Las debilidades económicas y financieras de España han convertido al país en la principal víctima del contagio de la crisis griega en los mercados internacionales, mientras que los nuevos datos sobre la eurozona en el primer trimestre del año muestran una evolución económica muy dispar entre sus estados miembros.

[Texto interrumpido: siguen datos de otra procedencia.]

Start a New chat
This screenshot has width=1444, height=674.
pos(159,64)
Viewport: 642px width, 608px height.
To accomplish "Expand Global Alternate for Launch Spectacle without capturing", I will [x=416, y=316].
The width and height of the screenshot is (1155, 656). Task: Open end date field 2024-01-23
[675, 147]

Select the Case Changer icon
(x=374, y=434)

El tirón económico de Alemania, con un crecimiento trimestral del 0,5%, permitió que la eurozona esquivara la anunciada recesión en el primer trimestre, según Eurostat. Pero el estancamiento de la economía francesa y la recesión de Italia, España y Holanda impidieron que el producto interior bruto (PIB) de la zona euro alcanzara un crecimiento positivo en el primer trimestre.

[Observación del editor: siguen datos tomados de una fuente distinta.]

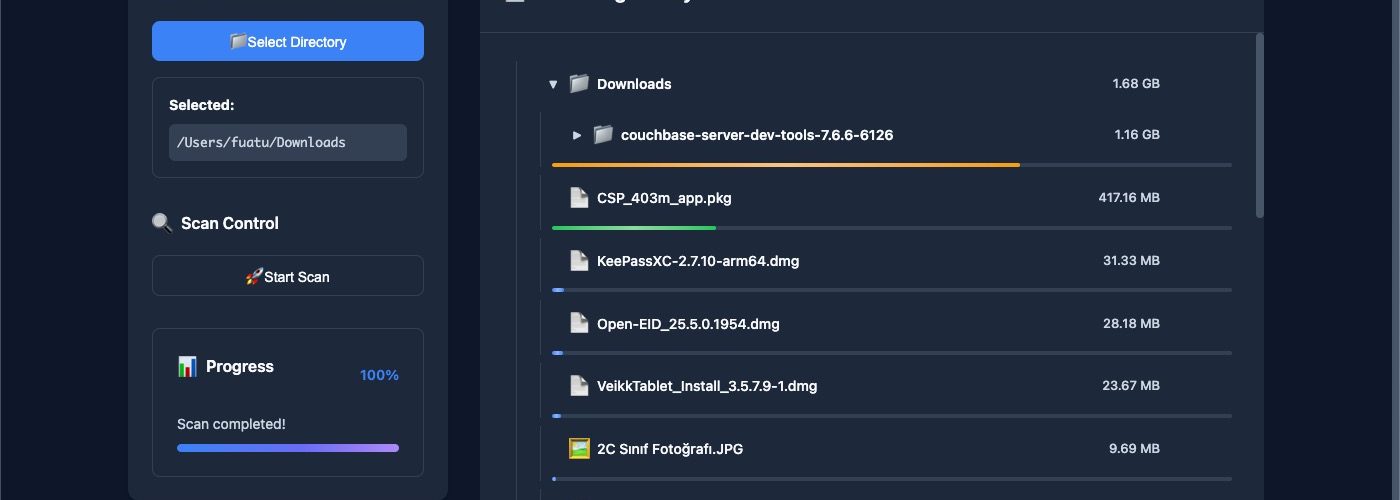The height and width of the screenshot is (500, 1400).
Task: Expand the couchbase-server-dev-tools-7.6.6-6126 folder
Action: pyautogui.click(x=577, y=135)
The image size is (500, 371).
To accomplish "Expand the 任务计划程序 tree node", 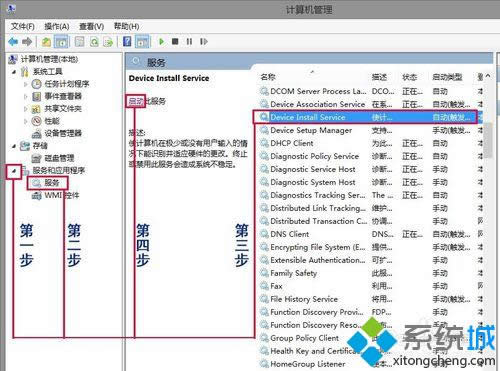I will pyautogui.click(x=26, y=84).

La recesión afecta ya en la eurozona a España, Italia, Holanda, Portugal, Eslovenia, Grecia y Chipre, según los datos de Eurostat y la Comisión Europea. España, con una nueva caída trimestral del PIB del 0,3%, tuvo incluso una evolución peor que la registrada por Portugal, donde a pesar del plan de ajuste, la caída del PIB se limitó al 0,1% durante el primer trimestre.

Finlandia fue el país de la eurozona con mayor crecimiento trimestral: 1,3%. Otros países que lograron una actividad económica sostenida en el primer trimestre fueron: Bélgica (0,3%), Austria (0,2%), Eslovaquia (0,8%) y Estonia (0,5%).

Vuelco bursátil

El anuncio de nuevas elecciones en el país heleno provocó ayer un vuelco en la bolsa española, que acabó con pérdidas del 1,6%, la mayor caída de las plazas europeas. La banca volvió a pagar los platos rotos con caídas de entre el 1,27% de Bankia y el 2,72% de Caixabank, por la desconfianza de los inversores hacia el sector pese a la reforma aprobada por el Gobierno.

Algo parecido sucedió con la prima de riesgo de la deuda pública española, ya que, tras una mañana más tranquila que la víspera, volvió a enfilar la senda alcista hasta situarse ligeramente por debajo de los 490 puntos respecto al bono alemán. El bono español a diez años cotizó al 6,343% la víspera de una nueva emisión de bonos y obligaciones del Tesoro a tres y cuatro años. Si se cumple la tendencia de las últimas emisiones, España tendrá que volver a pagar tipos de interés más altos para colocar las cantidades previstas.